Juguetes tontos para burgueses aburridos
Alguien definió cierta parcela del arte actual, la de algunos objetos -móviles, rompecabezas en metales nobles, juegos de luz, espacio o sonido- como «juguetes tontos para burgueses aburridos» Uno de estos primeros juguetes fue y es aún esa variante de los viejos rompecabezas, que hoy llamamos puzzle, y en el que, reducidos a dos dimensiones, se nos presentan desafíos que, en tres, nos regalaban en los perdidos días de la infancia. Su finalidad viene a ser la misma: matar las horas, pasar el tiempo, desafiarnos a nosotros mismos para, al final, descubrir una historia que ya conocemos desde siempre porque siempre es la misma. Los hay más o menos complicados, para distintos grados de afición, para largas enfermedades o vacaciones cortas, y su forma y el tamaño de sus piezas suelen venirnos dados por el capricho o la sabiduría de sus asiduos fabricantes.Este film del prolífico Lelouch -cinco películas en dos temporadas-, responde a ese viejo esquema, favorito de los autores policíacos. Sus piezas, movidas exhaustivamente, son París, por supuesto, con su torre Eiffel al fondo, el consabido policía simpático, con su ayudante no menos afable, un robo de obras de arte, un muerto, casas de alta burguesía, estudios de cine y, sobre todo, almuerzos a gogó en el hogar, en restaurantes más o menos populares y en algún que otro cuatro estrellas, donde se desenredan los últimos flecos del enigma. Hace tiempo, quizás porque el cine respondía a una sociedad menos hedonista, los diálogos solían tener lugar a orillas del Sena o en la penumbra de más o menos lujosos automóviles; hoy las conversaciones tienen lugar a lo largo de recitales gastronómicos, de los que este film es buena muestra. En la confección de este tipo de pasatiempos existe, como en sus rompecabezas precursores, un riesgo evidente: el de que las piezas resulten demasiado sofisticadas, más allá de su inmediata finalidad.

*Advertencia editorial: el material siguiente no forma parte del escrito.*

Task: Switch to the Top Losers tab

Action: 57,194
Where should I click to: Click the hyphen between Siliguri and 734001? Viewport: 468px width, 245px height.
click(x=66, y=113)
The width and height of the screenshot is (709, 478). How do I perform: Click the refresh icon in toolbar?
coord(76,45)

Así sucede aquí, donde Lelouch nos somete a unos juegos de cámara subjetiva, dignos de quien, a ratos, no sabe qué hacer con ella con tal de amenizarnos el consabido diálogo.

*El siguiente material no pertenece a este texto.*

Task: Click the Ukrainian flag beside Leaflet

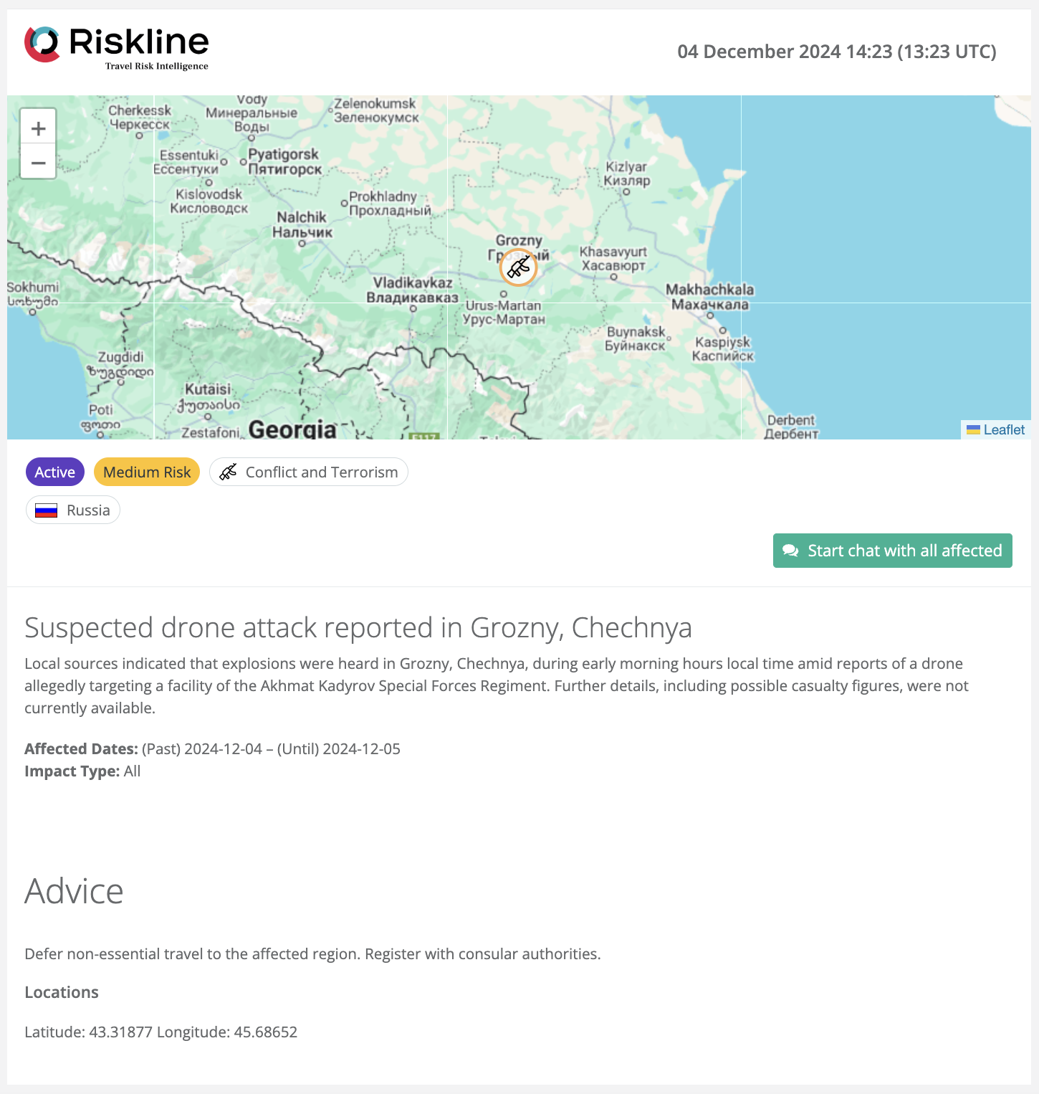Action: [972, 430]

El gato, el ratón, el amor y el odio
Argumento, guión y dirección: Claude Lelouch. Intérpretes: Michele Morgan, Serge Reggiani, Valerie Lagran , Philippe Leotard y Jean Pierre Aumont. Comedia policíaca. Francia. 1975. Cine Amaya.
A su cámara-personaje de pronto le nace un brazo que ofrece un cigarro habano a su interlocutor, va y viene de un rostro a otro, en barridos insoportables, se convierte en lo que nunca debe ser: protagonista. Otras piezas de este juego lelouchiano son viejos actores, como Michele Morgan y Jean Pierre Aumont, bazas seguras para un público femenino no emancipado que Lelouch nunca olvida, algún que otro chiste combinado con toques políticos, que también fuera de España se agradecen, y una música melancólica, a fin de que el espectador recuerde «Un hombre y una mujer» y comprenda que no se halla ante ningún realizador recién llegado. Lo malo es que entre tanto salto atrás, el público se le acaba tomando por más pueril de lo que es, sobre todo en el final, aún más pueril de lo que se acostumbra en estos casos.
Se dirá que la película es un juego. Puede ser; pero, como en todos los juegos de esta clase, demasiado conocidos o demasiado usados, no todo se explica al final, faltan piezas y ya se sabe que los rompecabezas incompletos no cumplen el fin previsto, no nos cuentan su historia, ni en el mundo del cine, ni en el perdido tiempo de los niños.